3- Enfin, sur le plan de l’offre, dans l’ancien comme dans le neuf, nous anticipons une reconstitution progressive des stocks de logements sur le début d’année.

Dans le secteur de la promotion immobilière et des programmes neufs, cette reconstitution de stock sera plus importante, sous l’effet de l’arrivée sur le marché des permis de construire qui ont été déposés avant fin 2021 (sur la base de la RT 2012).

Cette offre se renforcera dans l’immobilier neuf au fil des mois, dynamisée par une demande toujours plus croissante de logements moins énergivores, plus confortables et plus adaptés au mode de vie moderne, avec les permis de construire accordés sur la base de la nouvelle norme environnementale et énergétique 2020 (RE 2020).

Les prix de l’immobilier vont-ils baisser ?

Oui et non…

Il vont nécessairement baisser dans l’ancien sur une certaine catégorie d’appartements avec un diagnostic de performance énergétique (DPE) défavorable et impliquant des frais d’isolation importants.

Mais attention, les bonnes adresses et les zones tendues ne seront pas nécessairement affectés pas ces phénomènes de baisses de prix qui se résumeront probablement à des « ajustements » de prix lors des négociations entre vendeurs et acquéreurs.

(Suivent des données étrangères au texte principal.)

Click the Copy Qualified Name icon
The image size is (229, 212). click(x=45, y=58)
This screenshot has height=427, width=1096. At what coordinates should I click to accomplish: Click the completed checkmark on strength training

Dans l’immobilier neuf, pas de baisse en perspective… dans le meilleur des cas une stabilité des prix sur les niveaux de 2022, dans certains cas plus délicats, des augmentations lissées sur le rythme des ventes lors de la commercialisation d’un même programme.

En résumé, il sera plus favorable d’acheter sur plan lors du lancement commercial sur la base de prix d’appels et/ou d’offre commerciales, qu’après le démarrage des travaux dans un contexte de prix réactualisé.

Plus que jamais dans un contexte économique inflationniste et avec un coût du crédit plus élevé, l’immobilier va garder son rôle de valeur-refuge auprès d’acquéreurs en quête d’un habitat de qualité, et d’investisseurs à la recherche de produits d’investissements de type « bon père de famille ».

Quel avenir pour l’immobilier ?

Aujourd’hui plus que jamais, personne ne peut tourner le dos à l’immobilier, vecteur de qualité de vie, de dynamique économique et de cohésion sociale. Plusieurs secteurs de note économie comme la finance, le BTP et les services ont aujourd’hui les yeux tournés vers l’immobilier neuf, ce dernier étant générateur :

• De taxes et d’impôts directs…

• De taxe sur la valeur ajoutée (TVA),

• D’infrastructures pour les villes,

• De logements sociaux pour les actifs locaux,

• D’emplois locaux,

• De logements moins énergivores,

Par ailleurs, l’immobilier neuf est un appareil de recyclage intelligent et vertueux pour l’épargne privée.

Intelligent car il procure une contre-partie « valeur d’utilité » incontournable pour les propriétaires, et vertueux car il permet de renouveler le parc immobilier privé et locatif avec des logements toujours plus économiques et confortables.

Un des précurseurs du métier de la promotion immobilière a dit un jour que l’immobilier neuf était « à la fois le sommet du commerce, et en même temps la somme de tous les commerces… » une manière de dire que quand le bâtiment va, tout va.